We quantify the performance via the significance improvement characteristic (SIC), which measures the significance via $S/\sqrt{B}$ after applying a selection on the classifier output divided by the unselected significance. The true positive rate in the horizontal axis quantifies how tightly we apply this cut on the anomaly score.

So higher numbers are better and we should see a non-trivial (non-random and even $>1$) SIC for ANODE, which means that we substantially improve the significance of the signal over background in the analysis, even without ever showing true signal labels to the classifier during training.

In [None]:
X_test = innerdata_test[:, 1:-1]
m_test = innerdata_test[:, 0:1]
y_test = innerdata_test[:, -1]

with np.errstate(divide='ignore', invalid='ignore'):
    outer_logprobs = full_outer_model.predict_log_proba(X_test, m=m_test)
    inner_logprobs = full_inner_model.predict_log_proba(X_test, m=m_test)

    # taking the ratio in log space
    preds_test = np.exp(inner_logprobs - outer_logprobs).flatten()

    # clean out potential NaNs
    preds_test_clean = preds_test[~(np.isnan(preds_test) | np.isinf(preds_test))]
    y_test_clean = y_test[~(np.isnan(preds_test) | np.isinf(preds_test))]

    fpr, tpr, _ = roc_curve(y_test_clean, preds_test_clean)
    sic = tpr / np.sqrt(fpr)

    random_tpr = np.linspace(0, 1, 300)
    random_sic = random_tpr / np.sqrt(random_tpr)

plt.plot(tpr, sic, label="ANODE")
plt.plot(random_tpr, random_sic, "w:", label="random")
plt.xlabel("True Positive Rate")
plt.ylabel("Significance Improvement")
plt.legend(loc="upper right")
plt.show()

Conceptually, ANODE is tightly related with [CATHODE](https://journals.aps.org/prd/abstract/10.1103/PhysRevD.106.055006).
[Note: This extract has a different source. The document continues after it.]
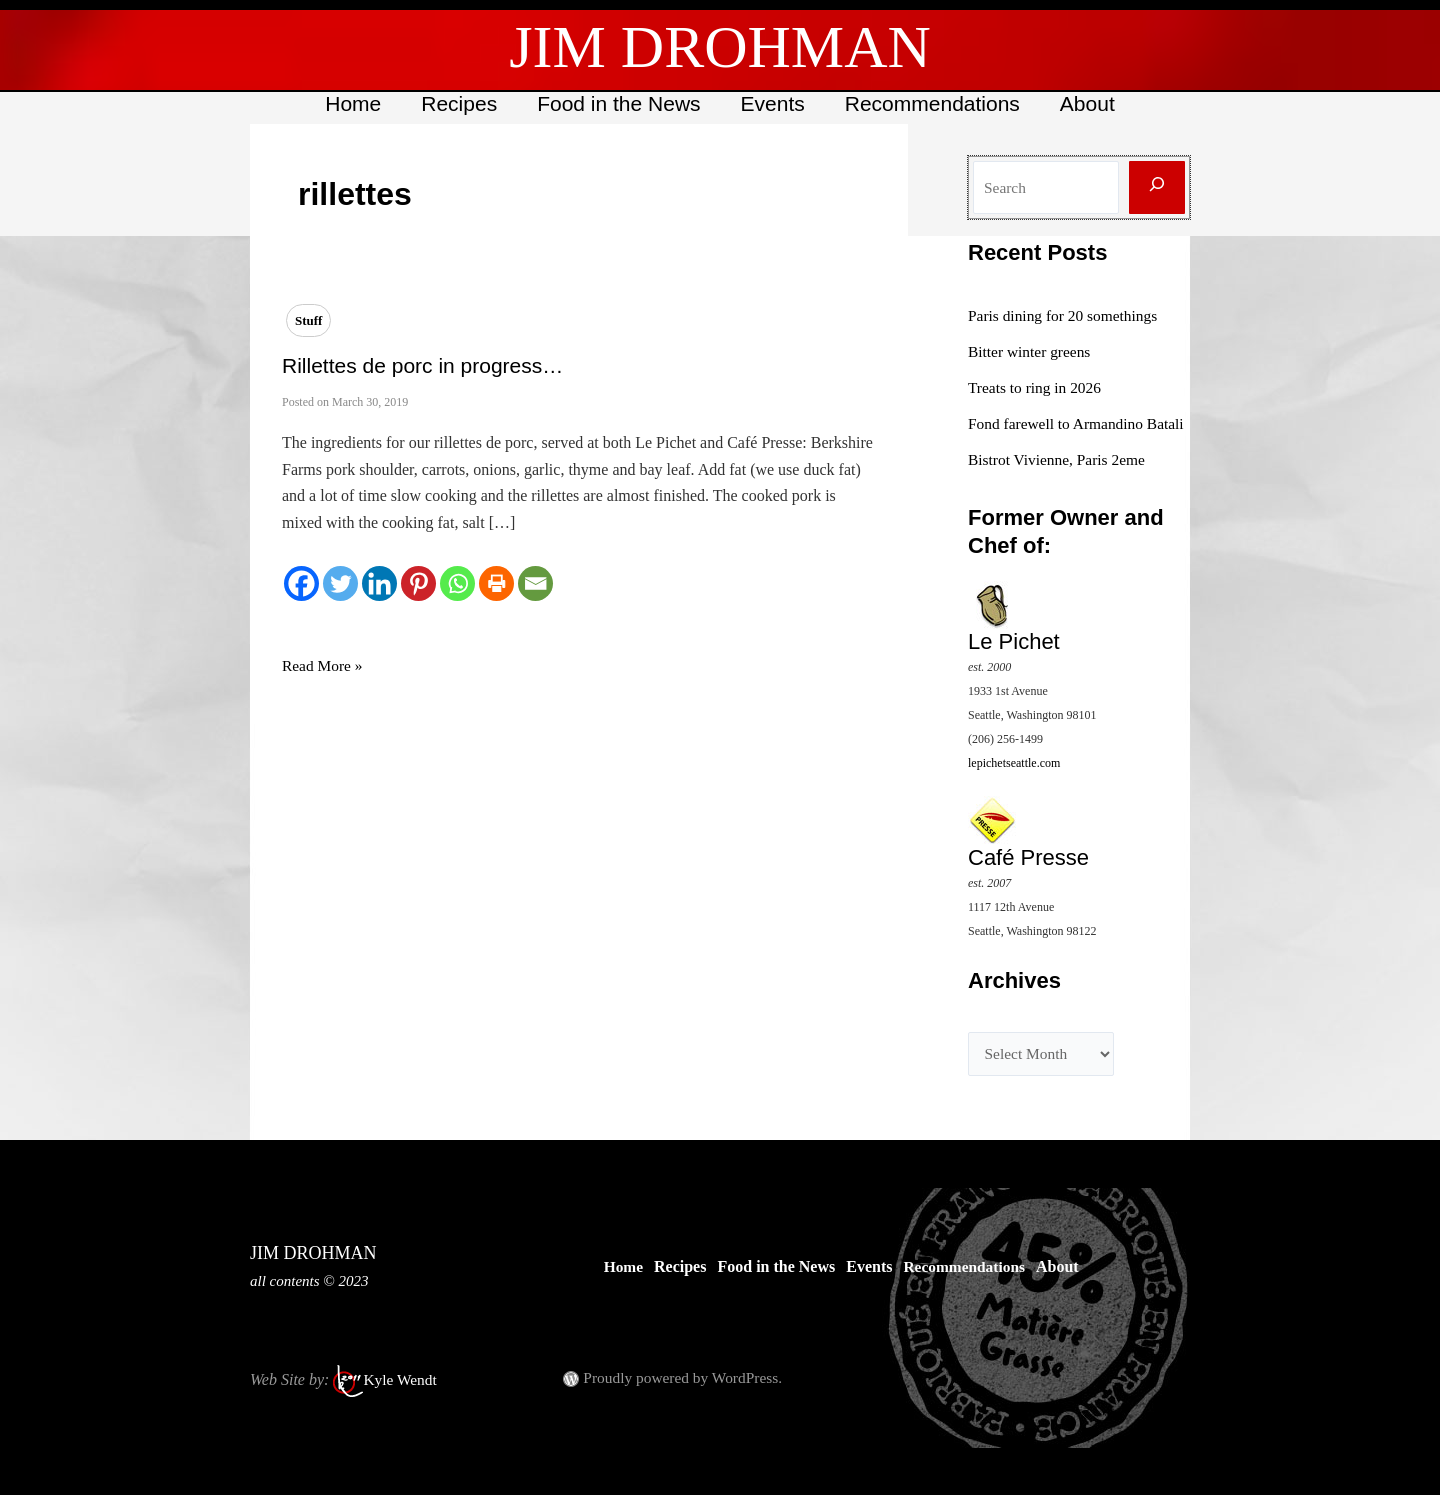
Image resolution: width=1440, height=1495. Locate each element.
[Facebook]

There the same likelihood ratio between data and background is learned, but it is approximated via a classifier that learns to distinguish samples from the two distributions, rather than modeling the two distributions separately and taking the ratio. In practice, neural networks are seen as more powerful in learning likelihood ratios than two separate flows. However, there might still be use cases where the ANODE approach could be more suitable.